Reality of country living

‘Most city dwellers have a romantic view of country living – idyllic cottages, fresh air and healthy living,’ said Ms Vardigans. ‘The reality for rural residents is very different if you or a member of your family requires healthcare.


Jean Fisher: Poverty in rural
county. Picture: John Houlihan

‘In England alone more than 10 million people live in rural areas, and their health should be as important as the 45 million living in our cities and suburbs. Instead, inequality of provision and healthcare are evident.

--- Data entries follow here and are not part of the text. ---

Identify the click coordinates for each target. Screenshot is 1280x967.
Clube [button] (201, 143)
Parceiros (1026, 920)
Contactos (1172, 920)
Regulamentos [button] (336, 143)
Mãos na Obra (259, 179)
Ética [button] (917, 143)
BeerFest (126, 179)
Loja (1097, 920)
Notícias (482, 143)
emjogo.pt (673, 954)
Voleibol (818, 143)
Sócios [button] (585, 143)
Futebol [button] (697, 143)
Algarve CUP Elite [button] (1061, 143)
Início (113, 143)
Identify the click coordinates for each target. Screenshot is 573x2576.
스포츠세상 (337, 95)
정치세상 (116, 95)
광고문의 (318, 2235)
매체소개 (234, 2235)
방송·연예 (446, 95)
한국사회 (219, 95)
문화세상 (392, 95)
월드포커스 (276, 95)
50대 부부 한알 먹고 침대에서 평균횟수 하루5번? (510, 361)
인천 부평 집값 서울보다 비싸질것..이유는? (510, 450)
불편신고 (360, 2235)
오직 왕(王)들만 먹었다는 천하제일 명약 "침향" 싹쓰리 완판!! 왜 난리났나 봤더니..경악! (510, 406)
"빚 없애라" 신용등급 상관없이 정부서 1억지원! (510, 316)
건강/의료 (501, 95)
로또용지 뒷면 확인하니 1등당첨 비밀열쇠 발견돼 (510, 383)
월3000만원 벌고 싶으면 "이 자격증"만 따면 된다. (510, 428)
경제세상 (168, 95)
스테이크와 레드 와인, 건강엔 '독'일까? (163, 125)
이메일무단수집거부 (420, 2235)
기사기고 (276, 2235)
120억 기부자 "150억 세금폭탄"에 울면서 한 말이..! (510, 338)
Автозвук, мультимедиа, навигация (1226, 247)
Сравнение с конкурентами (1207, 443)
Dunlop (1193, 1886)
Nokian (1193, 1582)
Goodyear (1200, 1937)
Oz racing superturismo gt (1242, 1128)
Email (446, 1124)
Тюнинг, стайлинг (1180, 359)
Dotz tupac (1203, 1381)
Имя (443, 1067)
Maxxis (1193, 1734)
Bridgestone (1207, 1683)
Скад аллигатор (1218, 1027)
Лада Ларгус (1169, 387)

‘There are pockets of significant poverty and deprivation, substandard older properties and poor health amid dwindling healthcare resources.’

Poverty is rife

Jean Fisher, who represents the voluntary sector as a nurse, said poverty was rife in her rural county, Herefordshire. Ms Fisher recalled one family that had to tear up and burn floorboards to light a fire so as to keep a dying relative warm. In another case, a dying teenager had to share a bed with a sibling because of a lack of beds.

Laura Bird, of the RCN student committee Eastern region, said people were dying in parts of Norfolk because ambulances did not reach them in time.

Ellen Cullen, who joined the NHS in 1949 and said she once cared for people in a workhouse, warned of an upturn in rural poverty. ‘We do not want to go back to the days of the workhouse, when there is no help for people.’